* **What is needed**:
Look below for the line containing "Task: Click the IPC207429 series name text"; from there through the line containing "Task: Click United States flag in first row", both lines included, please set down each line exactly and nothing else.

* **Data extracts**:
*****

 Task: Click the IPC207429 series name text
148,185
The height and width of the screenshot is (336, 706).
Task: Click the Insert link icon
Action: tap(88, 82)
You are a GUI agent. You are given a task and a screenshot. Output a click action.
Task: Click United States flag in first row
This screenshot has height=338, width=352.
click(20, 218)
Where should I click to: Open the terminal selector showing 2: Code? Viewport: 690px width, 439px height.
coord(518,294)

*****

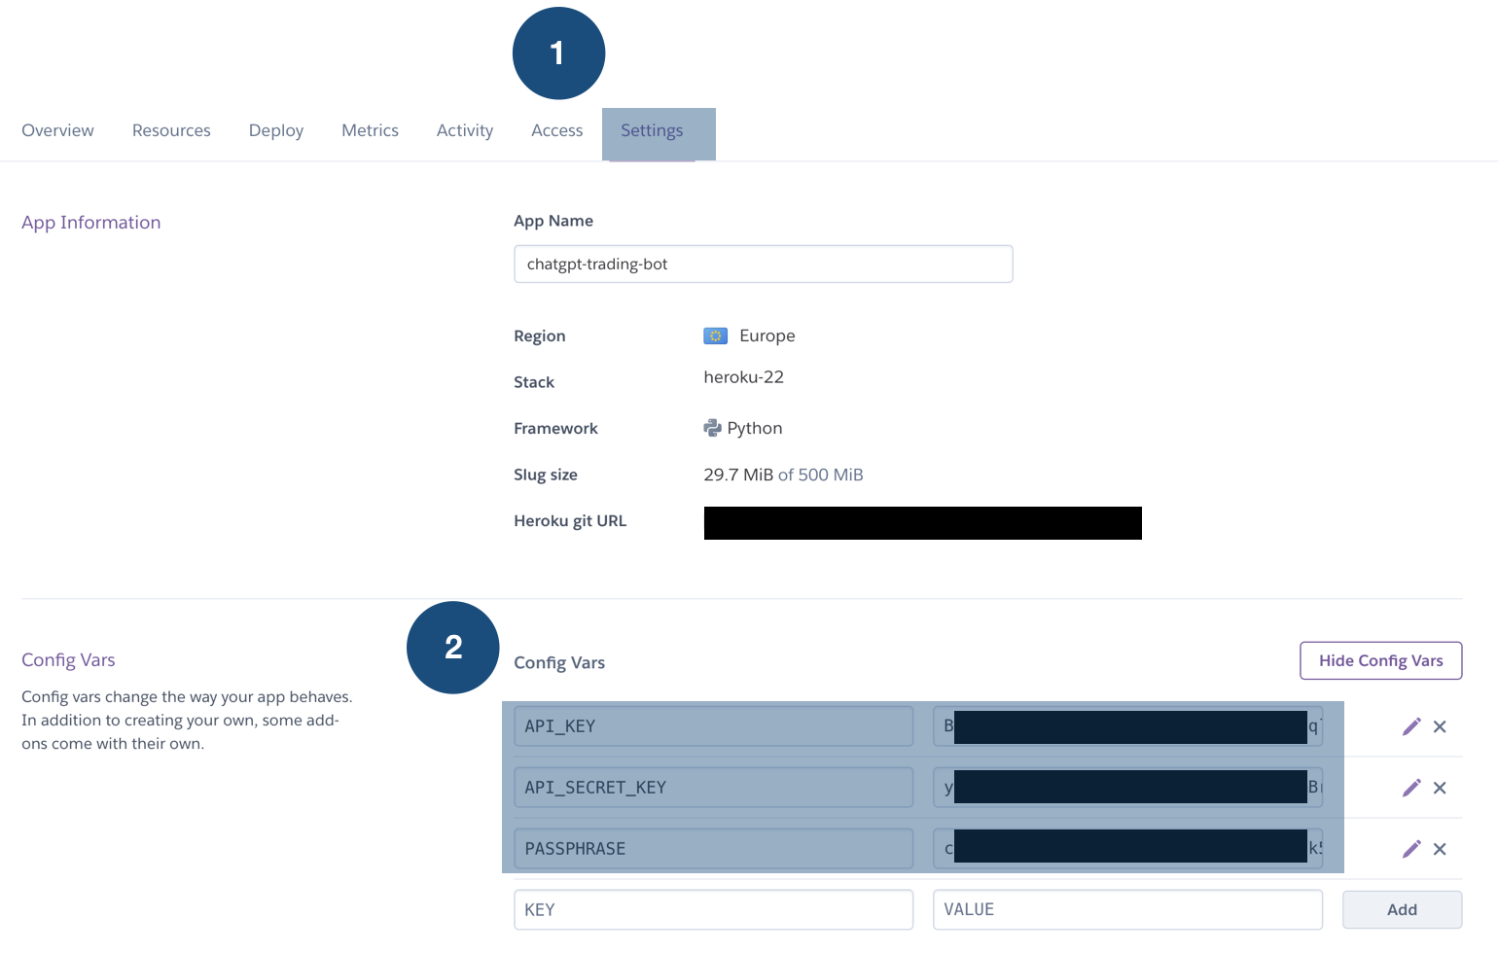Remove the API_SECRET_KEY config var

*****

* **Problem solution**:
 Task: Click the IPC207429 series name text
148,185
The height and width of the screenshot is (336, 706).
Task: Click the Insert link icon
Action: tap(88, 82)
You are a GUI agent. You are given a task and a screenshot. Output a click action.
Task: Click United States flag in first row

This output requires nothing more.